I have an aggregation that groups on a date and creates a sum.
db.InboundWorkItems.aggregate({
$match: {
notificationDate: {
$gte: ISODate("2013-07-18T04:00:00Z")
},
dropType: 'drop'
}
}, {
$group: {
_id: {
notificationDate: "$notificationDate"
},
nd: {
$first: "$notificationDate"
},
count: {
$sum: 1
}
}
}, {
$sort: {
nd: 1
}
})
The output is
"result" : [
{
"_id" : {
"notificationDate" : ISODate("2013-07-18T04:00:00Z")
},
"nd" : ISODate("2013-07-18T04:00:00Z"),
"count" : 484
},
{
"_id" : {
"notificationDate" : ISODate("2013-07-19T04:00:00Z")
},
"nd" : ISODate("2013-07-19T04:00:00Z"),
"count" : 490
},
{
"_id" : {
"notificationDate" : ISODate("2013-07-20T04:00:00Z")
},
"nd" : ISODate("2013-07-20T04:00:00Z"),
"count" : 174
},
{
"_id" : {
"notificationDate" : ISODate("2013-07-21T04:00:00Z")
},
"nd" : ISODate("2013-07-21T04:00:00Z"),
"count" : 6
},
{
"_id" : {
"notificationDate" : ISODate("2013-07-22T04:00:00Z")
},
"nd" : ISODate("2013-07-22T04:00:00Z"),
"count" : 339
},
{
"_id" : {
"notificationDate" : ISODate("2013-07-23T04:00:00Z")
},
"nd" : ISODate("2013-07-23T04:00:00Z"),
"count" : 394
},
{
"_id" : {
"notificationDate" : ISODate("2013-07-24T04:00:00Z")
},
"nd" : ISODate("2013-07-24T04:00:00Z"),
"count" : 17
}
],
"ok" : 1
so far so good. What I need to do now is to keep this, but also add a distinct in the criteria (for argument's sake I want to use AccountId). The would yield me the count of the grouped dates only using distinct AccountId. Is distinct even possible within the aggregation framework?

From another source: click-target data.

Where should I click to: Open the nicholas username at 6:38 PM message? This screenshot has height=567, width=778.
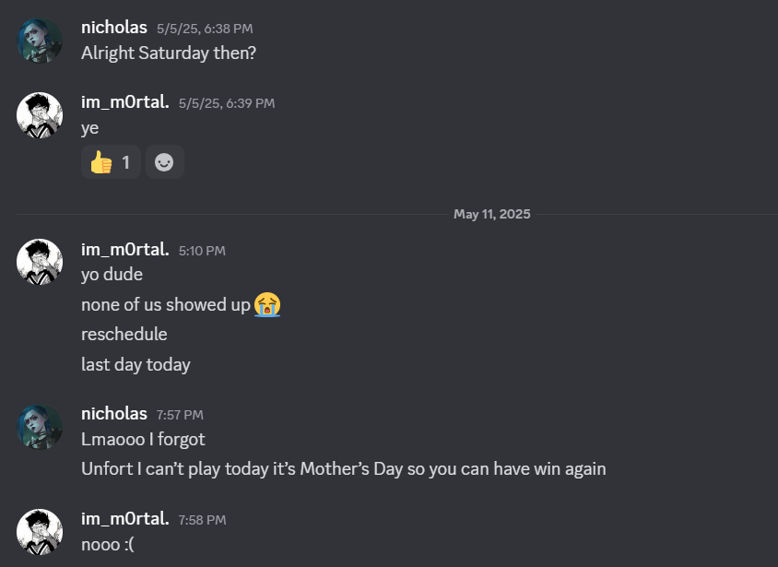click(114, 28)
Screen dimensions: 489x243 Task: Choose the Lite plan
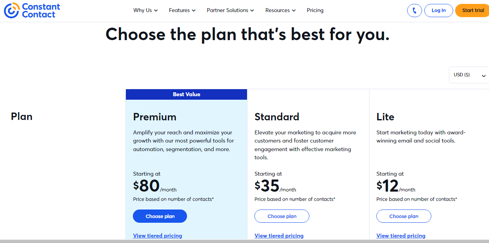404,216
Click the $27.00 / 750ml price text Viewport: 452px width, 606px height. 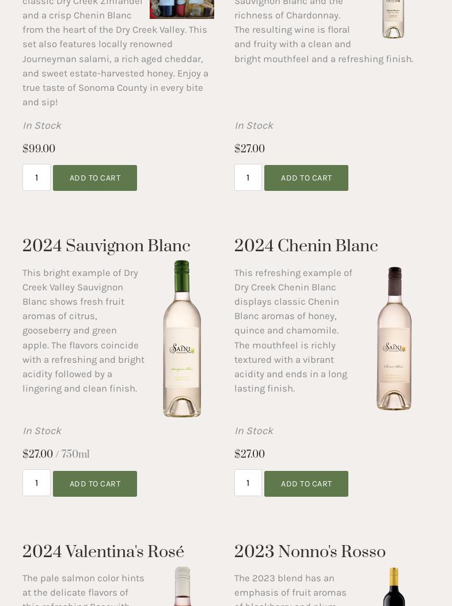coord(56,454)
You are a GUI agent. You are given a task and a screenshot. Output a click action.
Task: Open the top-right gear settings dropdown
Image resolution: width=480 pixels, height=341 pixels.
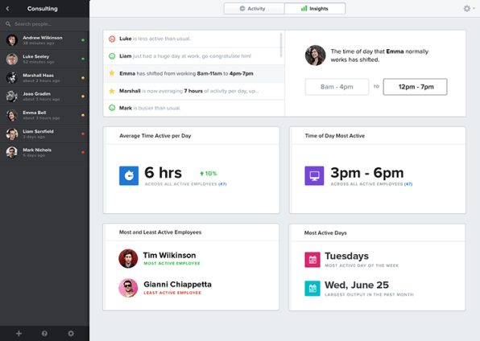(x=469, y=9)
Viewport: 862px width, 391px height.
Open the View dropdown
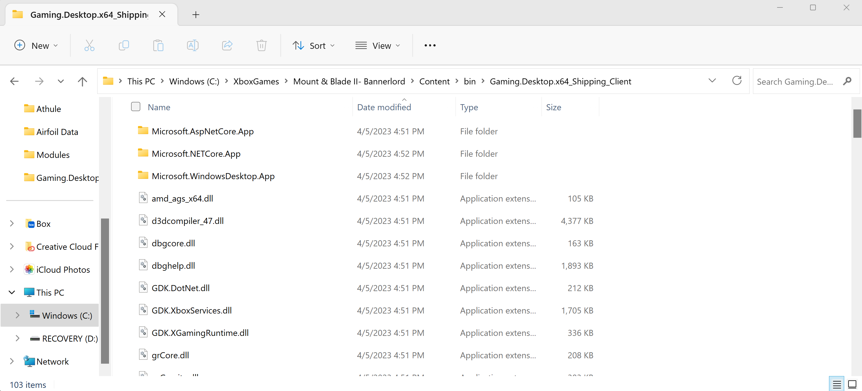pos(378,45)
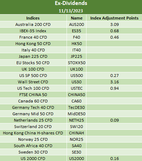Click the FTSE CHINA 50 cell
This screenshot has width=142, height=161.
[33, 95]
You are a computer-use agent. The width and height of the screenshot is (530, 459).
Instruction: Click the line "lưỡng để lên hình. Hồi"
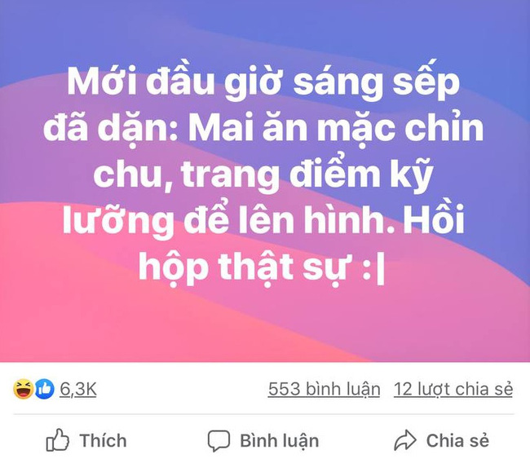tap(263, 220)
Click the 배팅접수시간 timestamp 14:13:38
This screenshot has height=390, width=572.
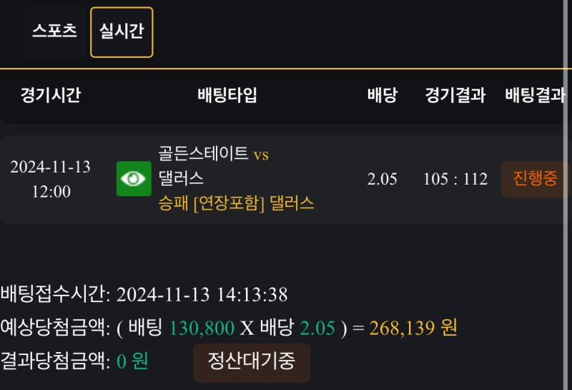click(202, 295)
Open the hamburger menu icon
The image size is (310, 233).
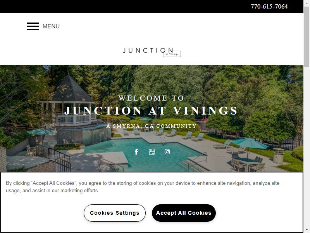33,26
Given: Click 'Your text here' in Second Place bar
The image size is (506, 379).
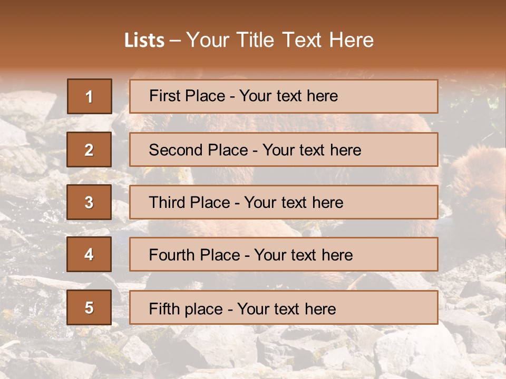Looking at the screenshot, I should coord(312,150).
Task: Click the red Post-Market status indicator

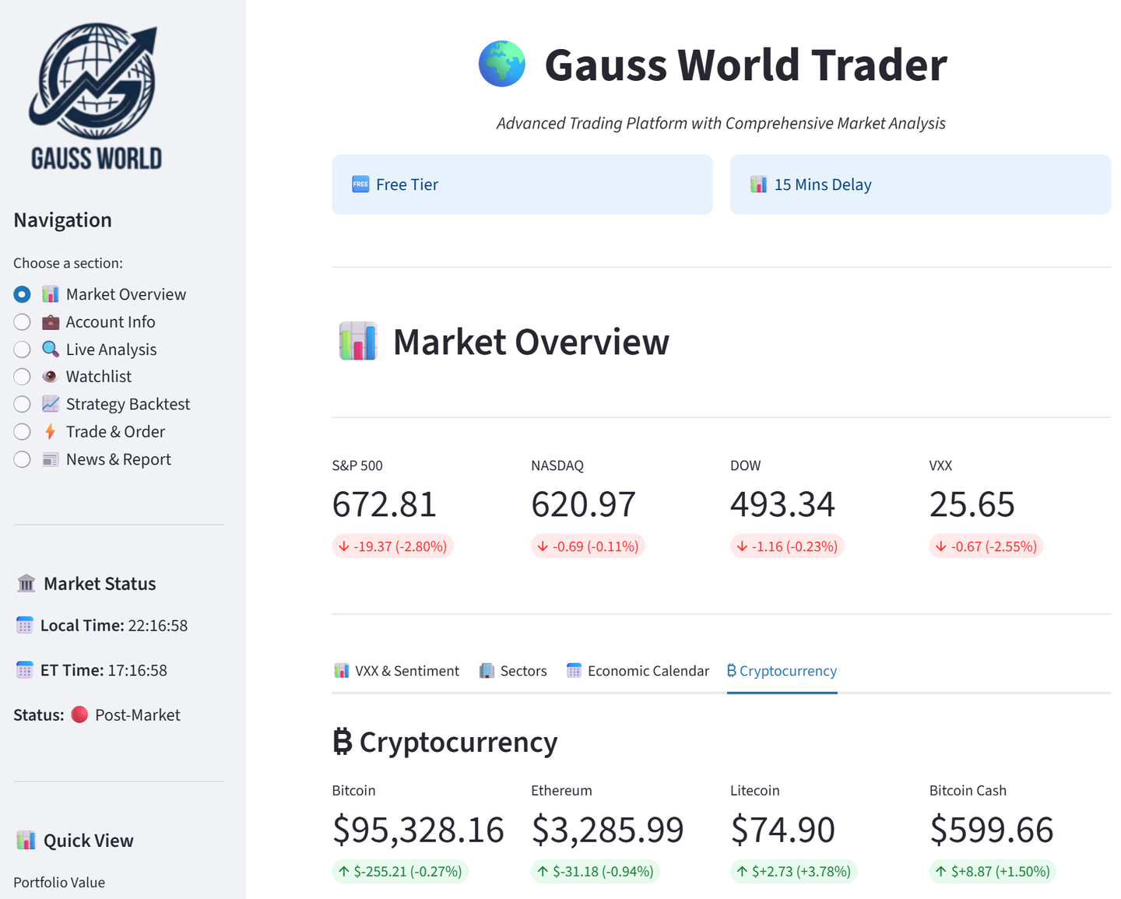Action: click(x=79, y=715)
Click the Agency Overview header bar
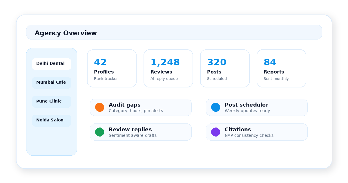348x183 pixels. coord(174,32)
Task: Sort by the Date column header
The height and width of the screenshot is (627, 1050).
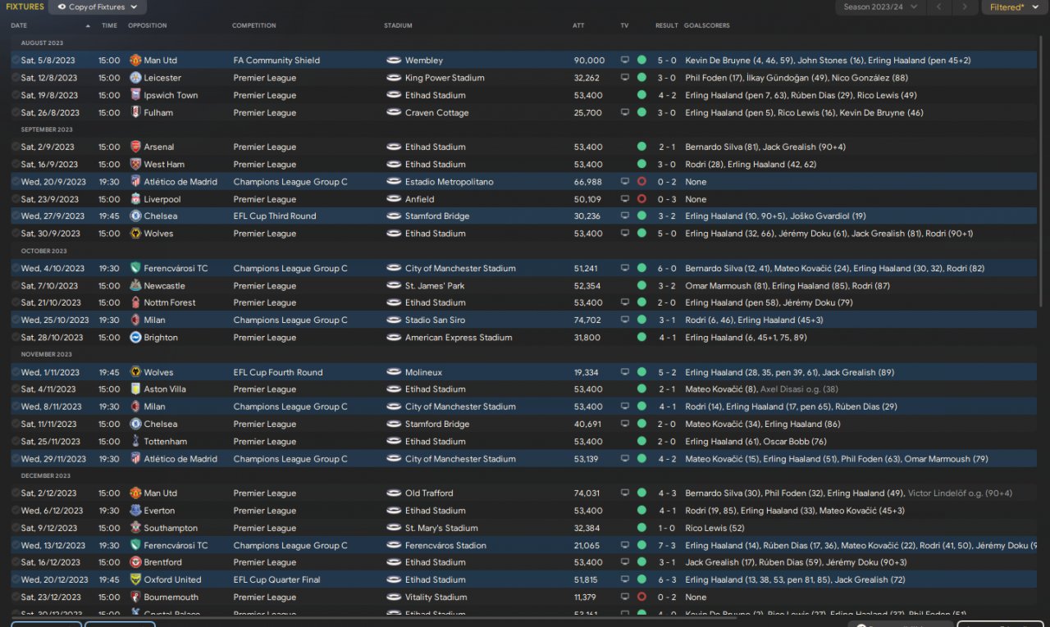Action: [x=19, y=25]
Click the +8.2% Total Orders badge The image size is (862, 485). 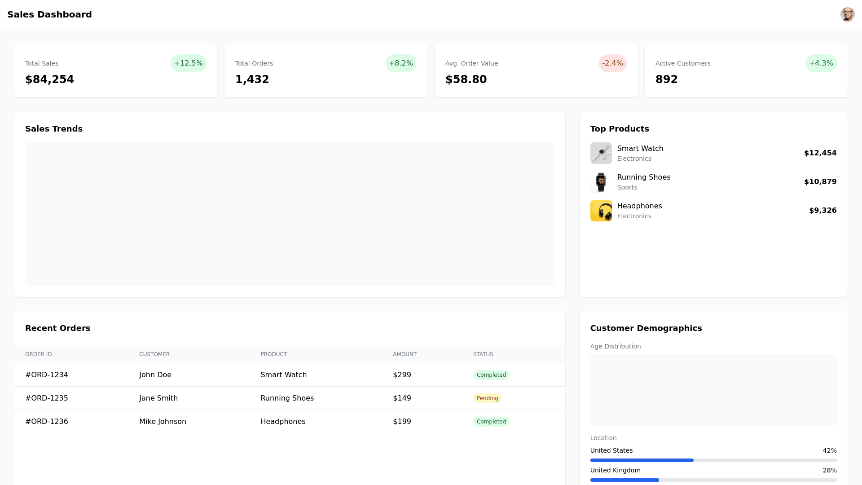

you can use two group commands in the pipeline, the first to group by accoundId, followed by second group that does usual operation. something like this:
db.InboundWorkItems.aggregate(
{$match: {notificationDate: {$gte: ISODate("2013-07-18T04:00:00Z")}, dropType:'drop' }},
{$group: {_id:"accountId",notificationDate:"$notificationDate"}},
{$group: {_id:1, nd: {$first:"$notificationDate"}, count:{$sum:1} }},
{$sort:{nd:1}} )
db.InboundWorkItems.aggregate({
$match: {
notificationDate: {
$gte: ISODate("2013-07-18T04:00:00Z")
},
dropType: 'drop'
}
}, {
$group: {
_id: "$AccountId",
notificationDate: {
$max: "$notificationDate"
},
dropType: {
$max: "$dropType"
}
}
}, {
$group: {
_id: {
notificationDate: "$notificationDate"
},
nd: {
$first: "$notificationDate"
},
count: {
$sum: 1
}
}
}, {
$sort: {
nd: 1
}
})
I think you might actually be looking for a single group (English is a bit confusing) like so:
db.InboundWorkItems.aggregate({
$match: {
notificationDate: {
$gte: ISODate("2013-07-18T04:00:00Z")
},
dropType: 'drop'
}
}, {
$group: {
_id: {
notificationDate: "$notificationDate", accountId: '$accountId'
},
nd: {
$first: "$notificationDate"
},
count: {
$sum: 1
}
}
}, {
$sort: {
nd: 1
}
})
I add the compound _id in the $group because of:
The would yield me the count of the grouped dates only using distinct AccountId.
Which makes me think you want the grouped date count by account ID.